## Directions for this task
Below are the entries. Set down exactly the line containing "Task: Click the UTF-8 encoding indicator" and each line after it.
──────── Records provided ────────
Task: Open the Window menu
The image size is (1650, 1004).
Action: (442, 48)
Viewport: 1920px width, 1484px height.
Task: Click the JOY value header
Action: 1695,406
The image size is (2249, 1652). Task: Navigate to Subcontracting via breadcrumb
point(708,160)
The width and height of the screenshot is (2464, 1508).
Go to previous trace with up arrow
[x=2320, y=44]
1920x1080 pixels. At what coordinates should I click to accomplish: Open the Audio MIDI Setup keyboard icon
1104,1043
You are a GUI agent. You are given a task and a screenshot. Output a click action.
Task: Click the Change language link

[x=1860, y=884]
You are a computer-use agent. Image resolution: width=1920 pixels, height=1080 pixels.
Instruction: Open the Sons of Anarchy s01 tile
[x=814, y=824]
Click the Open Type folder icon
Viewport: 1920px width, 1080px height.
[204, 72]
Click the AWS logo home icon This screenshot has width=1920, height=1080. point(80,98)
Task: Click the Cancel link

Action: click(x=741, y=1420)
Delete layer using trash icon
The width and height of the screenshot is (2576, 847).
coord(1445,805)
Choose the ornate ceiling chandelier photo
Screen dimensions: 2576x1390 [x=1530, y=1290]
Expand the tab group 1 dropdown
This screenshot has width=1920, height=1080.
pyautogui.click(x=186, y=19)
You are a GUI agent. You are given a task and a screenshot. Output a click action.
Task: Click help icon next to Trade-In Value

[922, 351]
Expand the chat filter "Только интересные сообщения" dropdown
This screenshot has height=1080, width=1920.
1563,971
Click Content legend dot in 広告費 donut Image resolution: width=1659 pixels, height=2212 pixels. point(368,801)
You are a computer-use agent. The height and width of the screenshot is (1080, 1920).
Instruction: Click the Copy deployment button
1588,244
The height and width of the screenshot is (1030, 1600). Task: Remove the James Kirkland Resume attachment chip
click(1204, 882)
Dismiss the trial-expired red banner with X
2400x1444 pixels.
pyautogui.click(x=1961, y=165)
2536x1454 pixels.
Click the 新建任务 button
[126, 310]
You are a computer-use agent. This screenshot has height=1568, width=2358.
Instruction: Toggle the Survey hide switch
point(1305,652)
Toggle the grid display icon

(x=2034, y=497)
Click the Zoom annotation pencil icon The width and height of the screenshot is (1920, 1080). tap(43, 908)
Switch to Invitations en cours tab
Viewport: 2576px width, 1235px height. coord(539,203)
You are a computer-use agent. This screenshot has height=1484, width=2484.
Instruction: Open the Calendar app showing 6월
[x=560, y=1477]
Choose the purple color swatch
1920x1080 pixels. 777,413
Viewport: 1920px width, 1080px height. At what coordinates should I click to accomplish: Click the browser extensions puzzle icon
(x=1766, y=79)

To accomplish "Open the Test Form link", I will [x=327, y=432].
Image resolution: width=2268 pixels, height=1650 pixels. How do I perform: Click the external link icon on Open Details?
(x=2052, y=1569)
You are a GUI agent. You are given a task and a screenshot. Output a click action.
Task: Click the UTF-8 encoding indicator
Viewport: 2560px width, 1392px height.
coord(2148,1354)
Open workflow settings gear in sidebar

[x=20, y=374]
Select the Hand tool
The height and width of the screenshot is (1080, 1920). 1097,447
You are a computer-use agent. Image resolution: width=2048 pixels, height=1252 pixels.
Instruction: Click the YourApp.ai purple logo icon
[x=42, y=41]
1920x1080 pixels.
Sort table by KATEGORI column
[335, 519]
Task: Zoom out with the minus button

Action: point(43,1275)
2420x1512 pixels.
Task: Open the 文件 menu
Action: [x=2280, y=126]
────────
## Reply
Task: Click the UTF-8 encoding indicator
Viewport: 2560px width, 1392px height.
coord(2148,1354)
Open workflow settings gear in sidebar

[x=20, y=374]
Select the Hand tool
The height and width of the screenshot is (1080, 1920). 1097,447
You are a computer-use agent. Image resolution: width=2048 pixels, height=1252 pixels.
Instruction: Click the YourApp.ai purple logo icon
[x=42, y=41]
1920x1080 pixels.
Sort table by KATEGORI column
[335, 519]
Task: Zoom out with the minus button

Action: point(43,1275)
2420x1512 pixels.
Task: Open the 文件 menu
Action: [x=2280, y=126]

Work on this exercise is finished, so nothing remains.